ACTIVITY: For this exercise, reproduce the entries below exactly, but only from the line containing "Task: Click the SCREENED PORCH label" through the line containing "This screenshot has width=1285, height=952.", both included.

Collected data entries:
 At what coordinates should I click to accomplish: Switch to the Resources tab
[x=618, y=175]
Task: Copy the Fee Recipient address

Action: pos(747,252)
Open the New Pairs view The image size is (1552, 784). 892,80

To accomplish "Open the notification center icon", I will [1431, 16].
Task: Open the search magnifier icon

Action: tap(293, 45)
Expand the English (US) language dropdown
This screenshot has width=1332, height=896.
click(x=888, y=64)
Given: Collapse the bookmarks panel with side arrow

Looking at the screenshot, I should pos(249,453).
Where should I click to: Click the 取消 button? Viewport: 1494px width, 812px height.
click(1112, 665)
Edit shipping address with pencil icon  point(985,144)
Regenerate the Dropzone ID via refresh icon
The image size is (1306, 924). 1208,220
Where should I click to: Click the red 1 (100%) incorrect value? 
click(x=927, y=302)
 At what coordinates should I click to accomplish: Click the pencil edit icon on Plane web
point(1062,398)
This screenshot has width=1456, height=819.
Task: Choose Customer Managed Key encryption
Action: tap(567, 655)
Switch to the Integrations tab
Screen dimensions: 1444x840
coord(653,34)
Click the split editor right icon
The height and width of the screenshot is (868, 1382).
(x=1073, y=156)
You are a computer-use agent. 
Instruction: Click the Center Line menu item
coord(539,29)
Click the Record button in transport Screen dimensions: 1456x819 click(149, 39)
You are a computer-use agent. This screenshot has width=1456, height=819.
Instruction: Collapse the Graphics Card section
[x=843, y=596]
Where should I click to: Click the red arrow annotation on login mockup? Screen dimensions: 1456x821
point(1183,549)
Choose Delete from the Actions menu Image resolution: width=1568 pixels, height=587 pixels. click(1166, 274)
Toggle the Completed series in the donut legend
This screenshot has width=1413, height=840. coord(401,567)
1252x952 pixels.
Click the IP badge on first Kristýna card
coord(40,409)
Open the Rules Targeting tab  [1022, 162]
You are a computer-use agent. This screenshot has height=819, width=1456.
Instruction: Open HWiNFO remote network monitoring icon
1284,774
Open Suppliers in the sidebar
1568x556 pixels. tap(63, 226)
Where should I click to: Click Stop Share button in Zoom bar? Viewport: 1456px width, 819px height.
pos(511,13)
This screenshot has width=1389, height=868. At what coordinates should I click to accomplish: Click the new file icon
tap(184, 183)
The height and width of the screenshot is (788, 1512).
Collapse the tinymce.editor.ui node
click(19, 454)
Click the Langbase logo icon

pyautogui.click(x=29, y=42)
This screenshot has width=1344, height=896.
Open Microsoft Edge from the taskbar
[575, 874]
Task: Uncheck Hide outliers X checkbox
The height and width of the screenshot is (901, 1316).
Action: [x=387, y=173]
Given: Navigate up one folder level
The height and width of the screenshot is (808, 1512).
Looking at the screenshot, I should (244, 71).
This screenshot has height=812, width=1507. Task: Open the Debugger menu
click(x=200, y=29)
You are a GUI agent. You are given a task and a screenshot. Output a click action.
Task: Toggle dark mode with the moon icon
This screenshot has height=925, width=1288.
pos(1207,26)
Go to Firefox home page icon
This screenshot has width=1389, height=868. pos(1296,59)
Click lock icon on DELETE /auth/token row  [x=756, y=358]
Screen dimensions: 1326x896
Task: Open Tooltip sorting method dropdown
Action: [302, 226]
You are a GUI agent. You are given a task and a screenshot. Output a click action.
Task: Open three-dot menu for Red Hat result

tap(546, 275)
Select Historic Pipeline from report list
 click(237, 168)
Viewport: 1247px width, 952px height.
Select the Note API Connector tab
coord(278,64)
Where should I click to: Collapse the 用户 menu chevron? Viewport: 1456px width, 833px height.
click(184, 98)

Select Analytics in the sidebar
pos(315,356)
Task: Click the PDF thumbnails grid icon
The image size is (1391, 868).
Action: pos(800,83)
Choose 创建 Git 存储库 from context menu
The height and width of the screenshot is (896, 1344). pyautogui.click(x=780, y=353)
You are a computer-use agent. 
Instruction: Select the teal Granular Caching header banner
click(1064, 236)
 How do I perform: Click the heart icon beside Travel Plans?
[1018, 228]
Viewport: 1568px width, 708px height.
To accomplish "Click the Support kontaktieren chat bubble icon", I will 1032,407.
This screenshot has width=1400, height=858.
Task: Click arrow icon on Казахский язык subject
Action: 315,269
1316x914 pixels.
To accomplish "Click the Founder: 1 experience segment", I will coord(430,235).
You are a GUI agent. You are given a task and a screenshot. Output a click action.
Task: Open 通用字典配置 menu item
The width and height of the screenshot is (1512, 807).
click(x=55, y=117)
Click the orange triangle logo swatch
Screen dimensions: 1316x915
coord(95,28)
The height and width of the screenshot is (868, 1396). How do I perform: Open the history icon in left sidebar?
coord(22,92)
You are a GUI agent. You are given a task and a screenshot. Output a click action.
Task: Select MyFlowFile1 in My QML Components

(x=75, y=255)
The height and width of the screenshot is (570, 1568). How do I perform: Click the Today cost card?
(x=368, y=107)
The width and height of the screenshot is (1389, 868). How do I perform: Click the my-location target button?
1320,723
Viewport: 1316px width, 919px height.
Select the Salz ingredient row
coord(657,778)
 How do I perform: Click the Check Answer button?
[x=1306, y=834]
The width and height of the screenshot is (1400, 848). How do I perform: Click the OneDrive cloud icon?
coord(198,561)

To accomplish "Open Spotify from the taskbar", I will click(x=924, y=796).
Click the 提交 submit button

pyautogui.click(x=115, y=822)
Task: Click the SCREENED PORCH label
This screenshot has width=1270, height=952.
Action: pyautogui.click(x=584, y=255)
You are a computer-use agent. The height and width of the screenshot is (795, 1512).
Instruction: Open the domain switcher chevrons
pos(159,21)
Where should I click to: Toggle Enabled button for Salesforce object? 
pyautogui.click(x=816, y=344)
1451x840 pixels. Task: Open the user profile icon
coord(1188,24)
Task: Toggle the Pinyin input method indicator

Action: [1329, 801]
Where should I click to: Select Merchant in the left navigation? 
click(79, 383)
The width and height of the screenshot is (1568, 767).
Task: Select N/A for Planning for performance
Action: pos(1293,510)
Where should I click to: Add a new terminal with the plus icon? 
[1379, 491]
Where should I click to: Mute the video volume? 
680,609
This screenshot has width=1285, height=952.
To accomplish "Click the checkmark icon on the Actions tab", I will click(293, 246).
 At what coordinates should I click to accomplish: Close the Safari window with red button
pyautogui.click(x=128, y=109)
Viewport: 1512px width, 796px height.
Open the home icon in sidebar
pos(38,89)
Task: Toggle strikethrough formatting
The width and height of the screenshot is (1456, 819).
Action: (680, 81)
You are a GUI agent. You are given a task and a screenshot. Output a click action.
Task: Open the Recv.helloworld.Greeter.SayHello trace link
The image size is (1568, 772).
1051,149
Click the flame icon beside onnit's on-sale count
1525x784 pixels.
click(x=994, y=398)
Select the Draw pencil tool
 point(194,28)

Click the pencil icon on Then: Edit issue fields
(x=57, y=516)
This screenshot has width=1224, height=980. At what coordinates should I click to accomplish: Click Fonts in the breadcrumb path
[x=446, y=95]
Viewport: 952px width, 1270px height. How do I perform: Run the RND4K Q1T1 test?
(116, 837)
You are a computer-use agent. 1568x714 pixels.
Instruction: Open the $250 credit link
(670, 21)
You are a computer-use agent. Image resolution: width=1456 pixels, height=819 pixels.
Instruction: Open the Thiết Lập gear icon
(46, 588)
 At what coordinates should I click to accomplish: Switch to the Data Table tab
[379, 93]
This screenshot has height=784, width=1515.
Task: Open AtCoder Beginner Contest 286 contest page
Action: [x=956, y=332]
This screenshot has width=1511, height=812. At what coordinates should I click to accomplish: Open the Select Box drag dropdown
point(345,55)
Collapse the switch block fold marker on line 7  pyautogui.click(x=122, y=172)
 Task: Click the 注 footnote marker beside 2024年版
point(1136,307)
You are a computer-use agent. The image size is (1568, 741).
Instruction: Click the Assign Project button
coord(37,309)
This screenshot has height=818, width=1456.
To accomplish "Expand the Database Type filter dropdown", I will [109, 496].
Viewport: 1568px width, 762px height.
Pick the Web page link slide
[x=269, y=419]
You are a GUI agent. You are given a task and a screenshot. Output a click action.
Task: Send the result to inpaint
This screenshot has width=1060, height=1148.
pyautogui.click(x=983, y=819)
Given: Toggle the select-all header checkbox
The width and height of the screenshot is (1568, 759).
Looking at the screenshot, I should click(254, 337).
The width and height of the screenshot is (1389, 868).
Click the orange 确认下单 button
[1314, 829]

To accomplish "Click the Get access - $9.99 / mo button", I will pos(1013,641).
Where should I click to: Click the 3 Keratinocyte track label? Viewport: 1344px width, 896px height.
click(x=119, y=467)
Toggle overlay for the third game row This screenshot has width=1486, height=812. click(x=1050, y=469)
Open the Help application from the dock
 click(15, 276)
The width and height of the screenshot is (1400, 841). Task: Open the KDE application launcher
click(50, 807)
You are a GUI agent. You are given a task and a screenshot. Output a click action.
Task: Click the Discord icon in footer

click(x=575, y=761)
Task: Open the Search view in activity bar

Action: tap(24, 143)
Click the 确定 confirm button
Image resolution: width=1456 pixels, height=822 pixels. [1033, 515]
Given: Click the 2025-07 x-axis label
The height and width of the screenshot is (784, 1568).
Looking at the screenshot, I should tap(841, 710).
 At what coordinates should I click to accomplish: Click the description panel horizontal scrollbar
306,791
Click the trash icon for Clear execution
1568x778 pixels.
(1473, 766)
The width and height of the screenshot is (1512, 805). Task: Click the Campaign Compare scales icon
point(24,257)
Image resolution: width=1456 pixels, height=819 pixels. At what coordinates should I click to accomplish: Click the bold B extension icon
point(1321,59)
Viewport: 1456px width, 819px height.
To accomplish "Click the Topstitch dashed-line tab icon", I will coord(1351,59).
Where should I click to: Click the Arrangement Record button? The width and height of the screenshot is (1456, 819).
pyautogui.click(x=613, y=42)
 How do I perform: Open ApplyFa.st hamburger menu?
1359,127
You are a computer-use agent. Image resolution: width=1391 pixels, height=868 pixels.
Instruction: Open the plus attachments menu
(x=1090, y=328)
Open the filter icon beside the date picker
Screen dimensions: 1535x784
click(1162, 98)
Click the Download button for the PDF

TASK SOLUTION:
Task: Click the SCREENED PORCH label
This screenshot has width=1270, height=952.
Action: pyautogui.click(x=584, y=255)
You are a computer-use agent. The height and width of the screenshot is (795, 1512).
Instruction: Open the domain switcher chevrons
pos(159,21)
Where should I click to: Toggle Enabled button for Salesforce object? 
pyautogui.click(x=816, y=344)
1451x840 pixels. Task: Open the user profile icon
coord(1188,24)
Task: Toggle the Pinyin input method indicator

Action: [1329, 801]
Where should I click to: Select Merchant in the left navigation? 
click(79, 383)
The width and height of the screenshot is (1568, 767).
Task: Select N/A for Planning for performance
Action: pos(1293,510)
Where should I click to: Add a new terminal with the plus icon? 
[1379, 491]
Where should I click to: Mute the video volume? 
680,609
This screenshot has width=1285, height=952.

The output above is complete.